The unconventional path with Amy.
Amy-Ben Horrin
Year started: 2013

Amy Ben-Horin didn’t start out as a runner or endurance athlete. For most of her life, she worked in the nonprofit world, helping youth and adults unlock their full potential. Running was not really on her radar. This is the story of Amy Ben-Horin’s unconventional path into the endurance sports world. 

I Hated It 

In 2013, Amy’s sister, who was into running, convinced Amy to train for and run a half marathon with her in Steamboat Springs, Colorado. Amy figured she could give it a try, so she started training. After mile 8 the half marathon ended up being a miserable experience for her. “I hated it,” Amy admits.

Executive Director

Skip ahead to 2019 when Amy’s life took an unexpected turn towards the endurance sports world. She was hired as the Executive Director of Wander Project, a fundraising organization that works with endurance racing events to provide athletes with charity bibs and the opportunity to run for a cause. Suddenly, Amy found herself immersed in the endurance community, despite having no real background in it herself. Amy quickly grew to appreciate the giving, service-based nature of the endurance crowd. “It was incredibly inspiring,” she says. “Running was their inspiration to do more, not just for themselves but for causes they cared about.”

Wander Project 

In her first year at Wander Project, Amy supported athletes in raising over $100,000 for organizations across the U.S. impacted by COVID, like food banks and nature nonprofits. She was moved by the stories of the athletes who would run ultra-distance races while raising money for charities. Hearing their “whys” – the reasons they chose to push themselves to extremes – motivated Amy.


Endurance Culture 

Amy began to immerse herself in the endurance culture, supporting athletes who were raising funds through various races like the Cocodona 250 mile event in Arizona. She was in awe of the physical and mental toughness it took to cover those distances. More importantly, she was inspired by the communities that formed through shared suffering and purpose. After a few years, however, Amy’s role at Wander Project shifted to more of an administrative position, removing her from the day-to-day interaction with athletes that fueled her passion. In 2023, she made the difficult decision to leave Wander Project.
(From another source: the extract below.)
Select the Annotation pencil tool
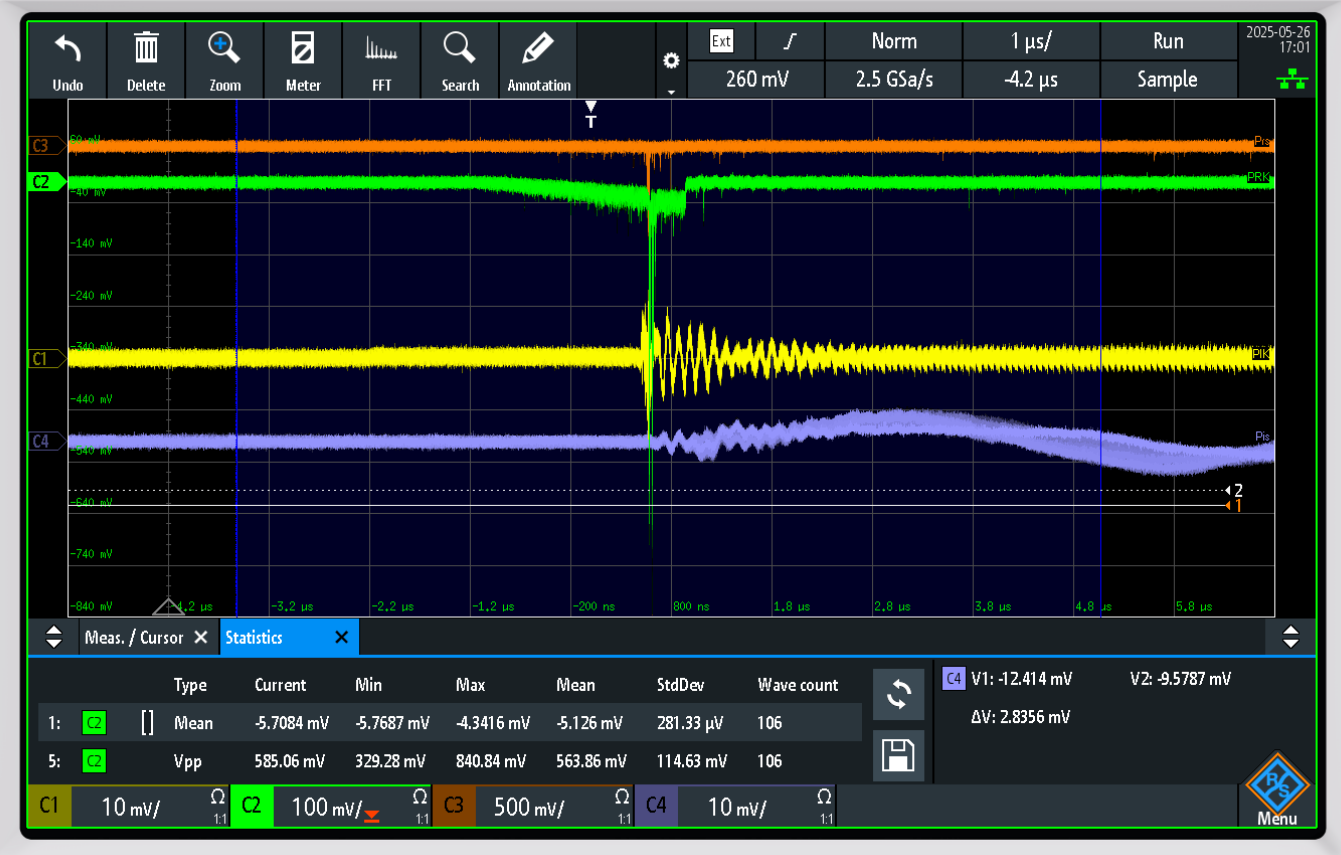This screenshot has width=1341, height=855. point(539,60)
Director of Community and Culture 

It was perfect timing, as several of Amy’s friends and former colleagues were also leaving to start their own endeavor called Milestone Events. Amy joined them, becoming the Director of Community and Culture. Amy returned to her roots – interacting with athletes, facilitating personal growth, and providing supportive spaces for people to redefine their limits. 
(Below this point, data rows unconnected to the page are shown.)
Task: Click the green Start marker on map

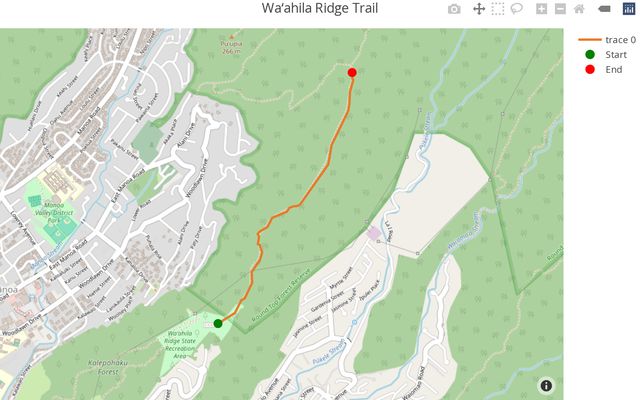Action: tap(218, 323)
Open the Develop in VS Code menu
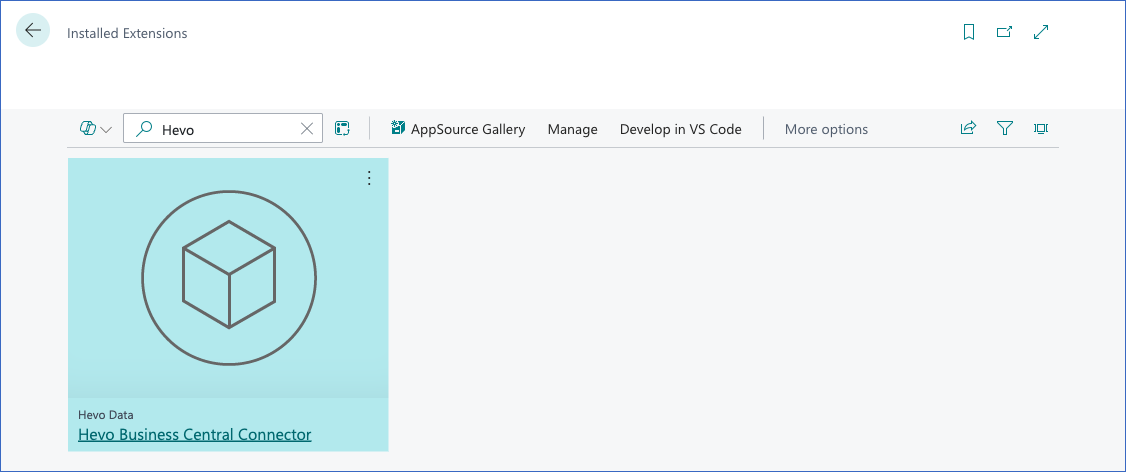This screenshot has width=1126, height=472. (680, 129)
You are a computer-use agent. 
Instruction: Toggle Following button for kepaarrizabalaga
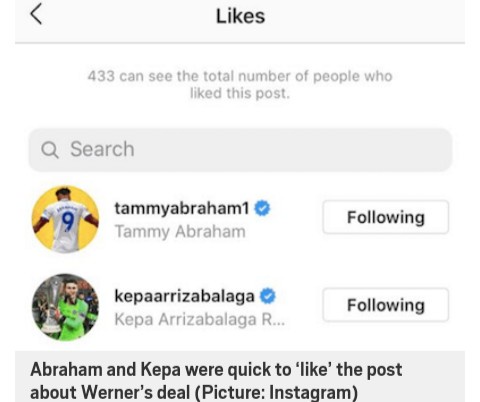coord(386,305)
More Than We Ever Thought Possible

“Endurance is such an amazing space to realize we can do more than we ever thought possible,” she explains. As an everyday athlete herself, Amy has found her own ways to test her endurance, like climbing over 20 of Colorado’s 14ers. She recognizes how meaningful those boundary-pushing experiences can be, especially when surrounded by an uplifting community.

Six Key Values 

With Milestone Events, Amy is passionate about cultivating that type of environment for “everyday athletes” from all backgrounds. The company has codified six key values – community, collaboration, empathy, integrity, personal growth, and joy. Amy’s job is to ensure those values permeate every decision and interaction. “We want people to feel seen, heard and cared for on and off the course,” she says. 

Redefine Your Limits

While Amy’s endurance journey took an unconventional path, she has found her calling in facilitating transformative experiences for others through athletics. By building a values-driven community, she hopes Milestone Events can be a catalyst for people to redefine their limits and unlock new potential.